* **Exercise materials**:
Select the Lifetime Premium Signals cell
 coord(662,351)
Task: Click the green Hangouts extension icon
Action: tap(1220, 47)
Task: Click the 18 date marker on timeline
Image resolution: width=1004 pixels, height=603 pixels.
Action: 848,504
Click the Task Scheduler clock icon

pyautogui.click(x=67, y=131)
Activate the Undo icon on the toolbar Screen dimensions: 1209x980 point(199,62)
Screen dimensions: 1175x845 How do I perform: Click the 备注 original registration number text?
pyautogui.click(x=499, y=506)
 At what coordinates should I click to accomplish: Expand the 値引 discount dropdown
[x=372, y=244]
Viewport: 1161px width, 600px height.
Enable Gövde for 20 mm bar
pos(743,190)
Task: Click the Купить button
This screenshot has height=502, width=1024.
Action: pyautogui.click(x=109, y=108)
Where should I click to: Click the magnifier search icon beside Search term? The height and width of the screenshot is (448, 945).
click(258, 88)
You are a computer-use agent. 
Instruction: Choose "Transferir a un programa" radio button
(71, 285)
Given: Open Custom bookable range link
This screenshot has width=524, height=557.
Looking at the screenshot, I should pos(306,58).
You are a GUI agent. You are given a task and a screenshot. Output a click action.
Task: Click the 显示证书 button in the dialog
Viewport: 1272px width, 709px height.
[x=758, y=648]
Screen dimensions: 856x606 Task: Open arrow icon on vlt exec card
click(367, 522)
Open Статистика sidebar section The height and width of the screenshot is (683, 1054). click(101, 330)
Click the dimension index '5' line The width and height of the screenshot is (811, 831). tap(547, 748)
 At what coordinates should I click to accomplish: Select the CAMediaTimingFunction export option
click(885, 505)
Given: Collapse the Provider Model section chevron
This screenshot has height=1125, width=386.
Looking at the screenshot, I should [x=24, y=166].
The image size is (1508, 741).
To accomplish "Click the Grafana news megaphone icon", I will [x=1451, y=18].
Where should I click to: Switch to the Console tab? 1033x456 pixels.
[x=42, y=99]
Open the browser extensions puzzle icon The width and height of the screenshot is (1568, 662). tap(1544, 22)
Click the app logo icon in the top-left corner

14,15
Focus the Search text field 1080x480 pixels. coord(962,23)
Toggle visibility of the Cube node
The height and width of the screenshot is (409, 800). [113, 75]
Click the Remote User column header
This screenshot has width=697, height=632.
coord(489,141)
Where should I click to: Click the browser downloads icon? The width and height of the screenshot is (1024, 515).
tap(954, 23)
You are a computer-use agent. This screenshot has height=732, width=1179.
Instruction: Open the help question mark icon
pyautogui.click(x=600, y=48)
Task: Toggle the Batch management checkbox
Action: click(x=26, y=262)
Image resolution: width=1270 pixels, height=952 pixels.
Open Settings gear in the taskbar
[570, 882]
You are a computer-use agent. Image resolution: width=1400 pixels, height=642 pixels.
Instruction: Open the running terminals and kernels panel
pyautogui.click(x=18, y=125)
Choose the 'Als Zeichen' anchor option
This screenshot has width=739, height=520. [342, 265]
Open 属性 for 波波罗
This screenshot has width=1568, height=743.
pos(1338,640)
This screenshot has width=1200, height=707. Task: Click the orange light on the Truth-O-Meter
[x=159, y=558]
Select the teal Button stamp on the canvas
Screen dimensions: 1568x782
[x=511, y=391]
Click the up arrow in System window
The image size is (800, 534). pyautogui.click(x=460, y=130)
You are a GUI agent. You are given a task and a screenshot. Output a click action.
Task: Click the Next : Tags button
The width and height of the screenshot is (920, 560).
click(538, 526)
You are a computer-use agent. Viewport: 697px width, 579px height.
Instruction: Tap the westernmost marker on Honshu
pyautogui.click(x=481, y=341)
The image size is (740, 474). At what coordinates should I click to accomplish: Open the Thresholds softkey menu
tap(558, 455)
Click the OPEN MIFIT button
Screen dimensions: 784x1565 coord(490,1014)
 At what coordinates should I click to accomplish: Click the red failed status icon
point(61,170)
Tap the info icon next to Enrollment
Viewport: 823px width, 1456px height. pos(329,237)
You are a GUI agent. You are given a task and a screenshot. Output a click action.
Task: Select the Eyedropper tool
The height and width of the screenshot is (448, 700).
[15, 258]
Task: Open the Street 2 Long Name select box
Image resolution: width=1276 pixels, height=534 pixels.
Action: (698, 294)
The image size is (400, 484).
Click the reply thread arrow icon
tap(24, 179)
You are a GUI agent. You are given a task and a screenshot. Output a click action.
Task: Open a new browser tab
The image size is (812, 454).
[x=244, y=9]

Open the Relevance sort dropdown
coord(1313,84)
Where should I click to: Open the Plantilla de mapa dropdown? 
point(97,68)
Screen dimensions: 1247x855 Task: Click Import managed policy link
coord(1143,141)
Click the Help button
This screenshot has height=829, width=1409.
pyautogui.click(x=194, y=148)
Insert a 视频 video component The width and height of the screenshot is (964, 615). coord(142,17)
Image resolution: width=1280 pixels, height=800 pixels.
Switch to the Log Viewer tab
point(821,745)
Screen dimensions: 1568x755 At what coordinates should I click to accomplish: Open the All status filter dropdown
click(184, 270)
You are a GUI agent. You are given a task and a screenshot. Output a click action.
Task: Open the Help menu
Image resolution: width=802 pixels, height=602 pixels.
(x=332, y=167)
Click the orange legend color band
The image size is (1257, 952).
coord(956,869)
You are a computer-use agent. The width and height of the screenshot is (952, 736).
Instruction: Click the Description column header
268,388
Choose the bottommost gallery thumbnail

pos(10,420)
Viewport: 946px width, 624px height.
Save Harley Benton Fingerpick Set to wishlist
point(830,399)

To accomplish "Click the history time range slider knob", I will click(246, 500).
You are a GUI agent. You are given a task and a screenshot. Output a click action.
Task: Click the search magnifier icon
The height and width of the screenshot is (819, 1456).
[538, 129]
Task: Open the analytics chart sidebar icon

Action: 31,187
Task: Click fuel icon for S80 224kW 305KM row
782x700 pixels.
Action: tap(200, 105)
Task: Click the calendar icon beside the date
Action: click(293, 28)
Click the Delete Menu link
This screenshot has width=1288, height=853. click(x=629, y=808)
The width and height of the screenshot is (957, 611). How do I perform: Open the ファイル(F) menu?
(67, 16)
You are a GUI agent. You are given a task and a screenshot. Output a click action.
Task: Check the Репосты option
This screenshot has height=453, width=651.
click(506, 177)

* **Work required**: The answer is each line from the entries above in which the word "computer" occurs.

* **Task result**:
You are a computer-use agent. 
You are a computer-use agent. This screenshot has height=732, width=1179.
You are a computer-use agent. Image resolution: width=1400 pixels, height=642 pixels.
You are a computer-use agent. Viewport: 697px width, 579px height.
You are a computer-use agent. The width and height of the screenshot is (952, 736).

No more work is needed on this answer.